Many novices mistakenly believe that they are under assessed, because they confuse assessed value with market value.
Band of Investment Analysis A Band of Investment Analysis is a weighted average of the elemental yield rates or of the elemental capitalization rates of investment, i.e., equity investment rates and debt investment rates. The mortgage equity and investment analysis is one of the most common analyses used to determine overall property capitalization rates.
Book Value Book value is an accounting defined and derived value and need not have any relationship to market value. Market value is defined and derived by appraisers. Most often, book value does not equal market value. For some accounting purposes book value is needed. When market value is needed, do not use book value.
Broker’s Opinion of Value or Broker Price Opinion (BPO) Not an appraisal. Remember that you get what you pay for.
Business Appraisal The process of finding the economic value of an owner’s interest in a certain business. It is the appraisal of the combination of assets, real property, personal property, and business intangibles that make up a going concern or enterprise.
Common Area Maintenance (CAM) The definitions of CAM vary widely. So be sure to obtain a through definition before you sign a lease. Also, regularly check your landlord’s calculations of CAM for under or overestimates. See our lease audit services.
Capitalization The conversion of income into value.
Capitalization Rate A rate, commonly a percentage between 7 percent and 12 percent, used to convert an estimation of next year’s net operating income into estimation of value. There are numerous ways to determine capitalization, including various mathematical formulas and market surveys. The higher the risk in a property, the higher the cap rate and the lower the value. Sometimes equivalent to the yield rate minus the inflation rate on the value and income.
Great care must be exercised when determining capitalization rates so as not to confuse the capitalization rates with the various but not equivalent yield rates and other rates employed within the income approach to value, and to ensure that the proper kind of capitalization rate is matched with its proper income type.
Cash Flow The periodic income, usually annual income, expected from an interest in real estate or a business. Also see “Income”.
Consulting, Process-Oriented Consulting on issues or projects where there is no obvious or well-defined deliverable or timetable when the engagement is commenced.
Consulting, Task-Oriented Consulting on issues or projects where a traditional, well-defined deliverable or timetable is targeted from the beginning of the engagement.
Cost Approach One of the primary three approaches to value, the cost approach is an analysis of the cost to build a replacement property. A cost approach should consider part in soft costs, physical, functional, and external obsolescence, the cost to acquire the interests in the land, and entrepreneurial profit.
Depreciation Most people understand physical depreciation, the loss in value due to aging and physical deterioration. As real estate and other assets age they often lose value. Proper appraisals not only reflect physical depreciation, but also functional and external (economic) obsolescence. Functional obsolescence (or super adequacy) is the loss in value (value measured as the cost to build) due to bad design. For example, multi-story warehouses suffer functional obsolescence, because today users prefer one story warehouses. External obsolescence refers to conditions occurring off site, that negatively value. For example, many power plants suffered external obsolescence immediately following deregulation, because their new lower or riskier income under deregulation no longer supports their cost of construction.

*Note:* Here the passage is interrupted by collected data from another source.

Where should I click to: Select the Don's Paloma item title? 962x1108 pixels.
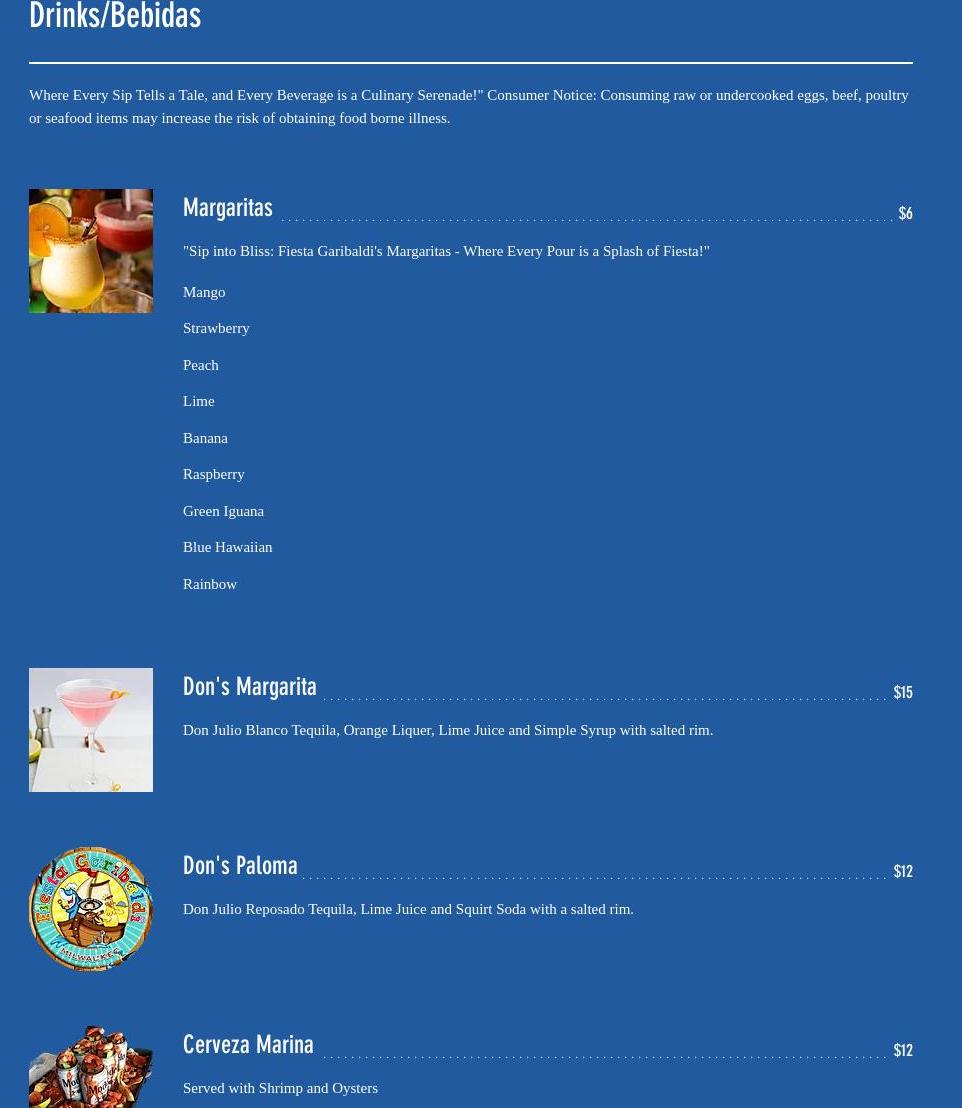(x=240, y=866)
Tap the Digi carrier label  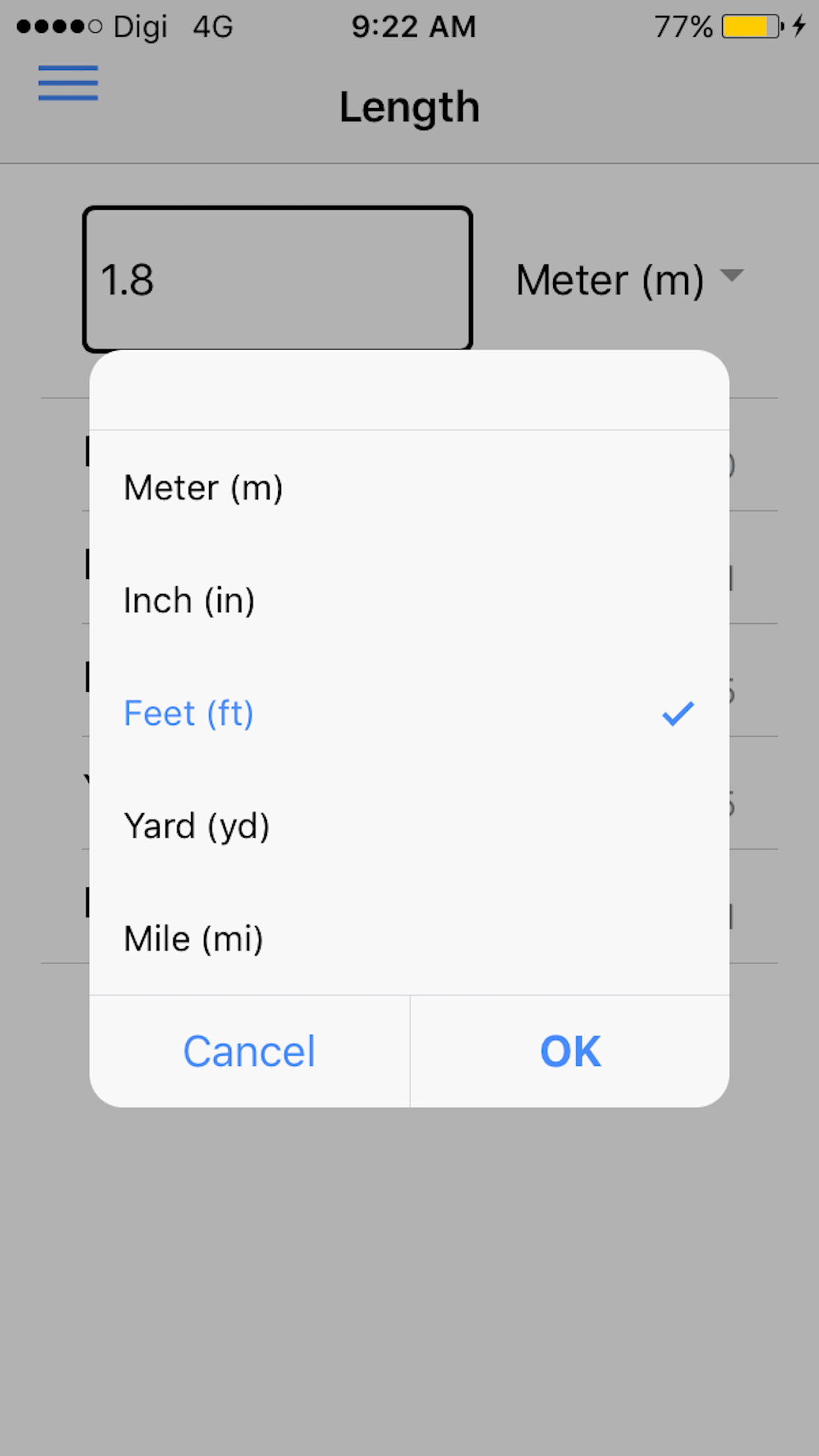pos(140,27)
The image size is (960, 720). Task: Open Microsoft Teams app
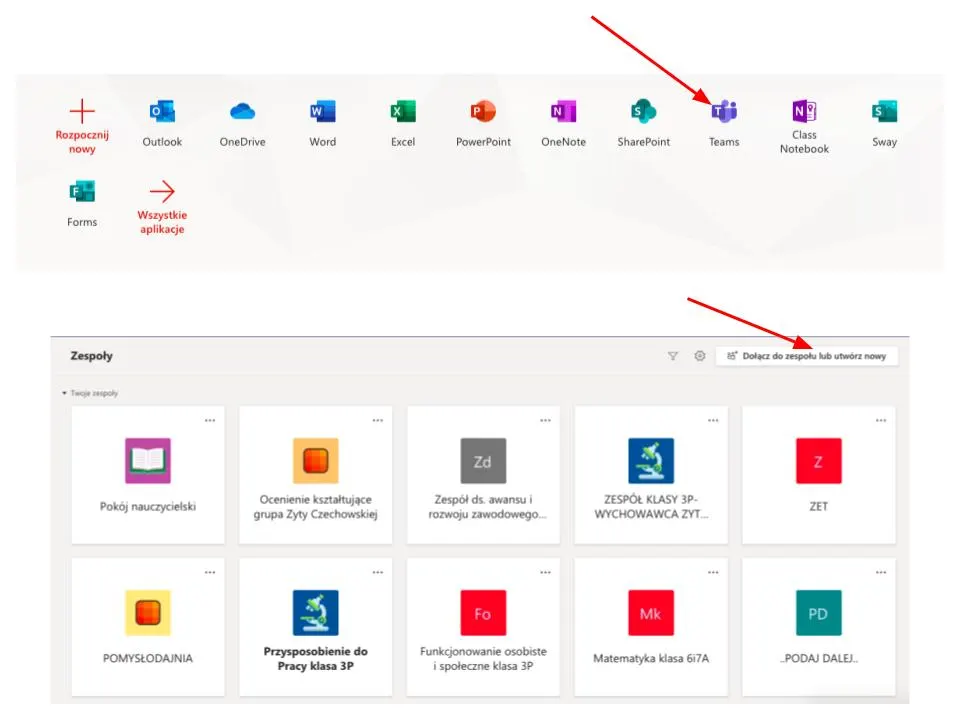(x=724, y=112)
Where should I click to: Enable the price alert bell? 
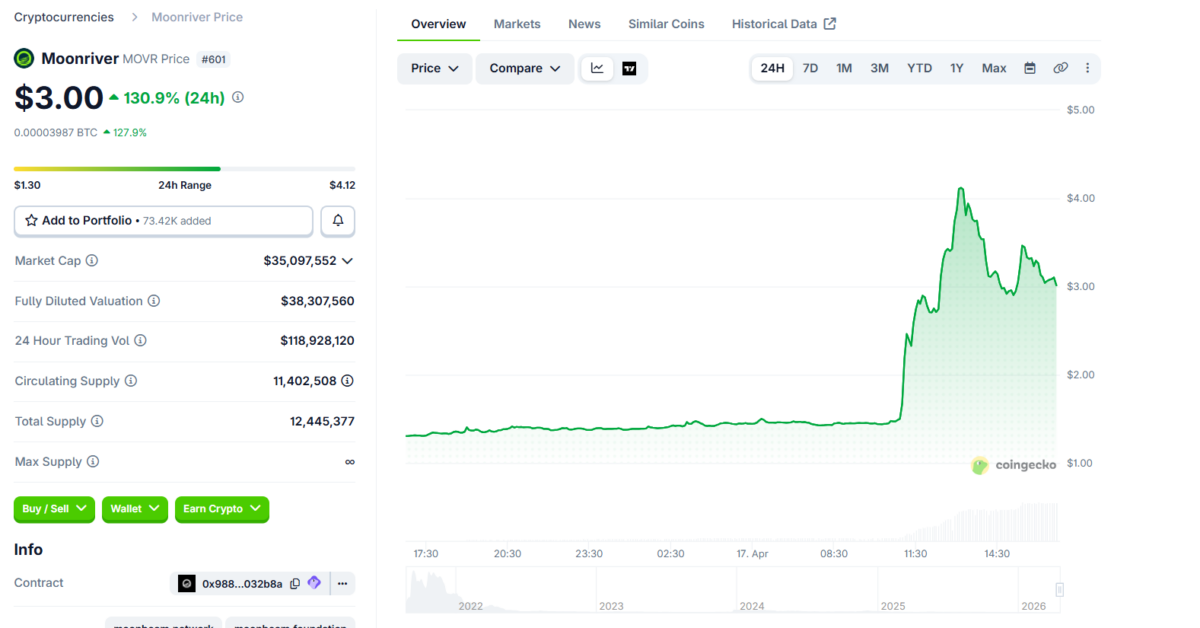(337, 220)
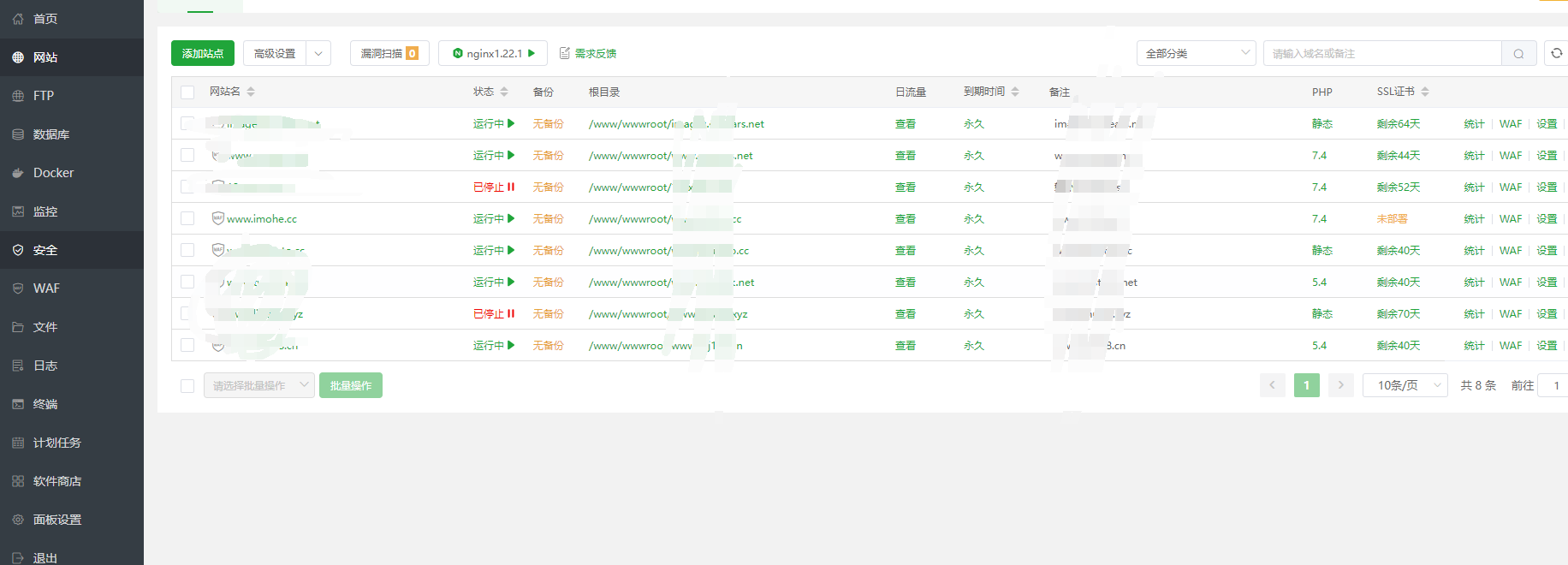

Direct Capitalization Direct capitalization converts next year’s estimated net operating income into a value. While the math is simple to calculate, because of the limited number of inputs into the model, this approach can be less accurate than the DCF, especially when future income and values vary significantly from year to year.
Discounted Cash Flow Analysis (DCF) A discounted cash flow analysis uses the mathematics of compounding and discounting to convert the cash flow expected from an investment in real estate or business into an estimation of market value. The cash flow is discounted using a yield rate, which is analogous to the internal rate or return. While difficult to construct and analyze (given the relatively large number of inputs), the approach is preferred for its accuracy. Furthermore, the technique is necessary when future income and value will vary significantly from year to year.
Discount Rate The rate used to discount a cash flow in a DCF. AKA yield rate. Commonly between 8 and 15 percent for common real estate types. The higher the risk in a property, the higher the discount rate, and the lower the value. Sometimes equivalent to the capitalization rate plus the inflation rate on the value and income.
External Obsolescence See Depreciation
Functional Obsolescence See Depreciation
Good Will An intangible business asset, such as company or product name, franchise or reputation, or a customer list that generate value above the value of the hard (real, machinery and equipment, and personal) assets and the soft (intangibles, such as contracts) assets. It’s often measured as the difference between the sum of the values of all other assets and the sale price.
Gross Lease Sometimes the landlord pays the operating expenses, common area maintenance, utilities, real estate taxes, insurance, advertising, and capital repairs. Sometimes the landlord pays only some of these expenses. Sometimes the tenant pays all or nearly all of these expenses. A gross lease is one where the landlord pays the expense(s). A net lease is one where the tenant pays the expense(s). A “triple net” lease is not officially defined but is generally meant to describe a lease where the tenant pays operating expenses, utilities and taxes; however, because operating expenses is not a universally defined term and other expenses may also be included or excluded, the term, “triple net” lease, is the cause of common, and costly confusion. When renting or analyzing a lease, be sure to obtain and understand the lease’s definition of gross, net, and triple net, and do not assume your definition is the same as the landlord’s.
See our lease auditing services pages for details on the related services available to our clients.
Highest and Best Use That use which is typical, legal, physically practical, and yields the highest value and return. Assuming the highest and best use is critical to a market value appraisal. Assuming a particular investor’s/buyer’s use, when that use is not the typical, will result in an investment value or value in use that is different from market value.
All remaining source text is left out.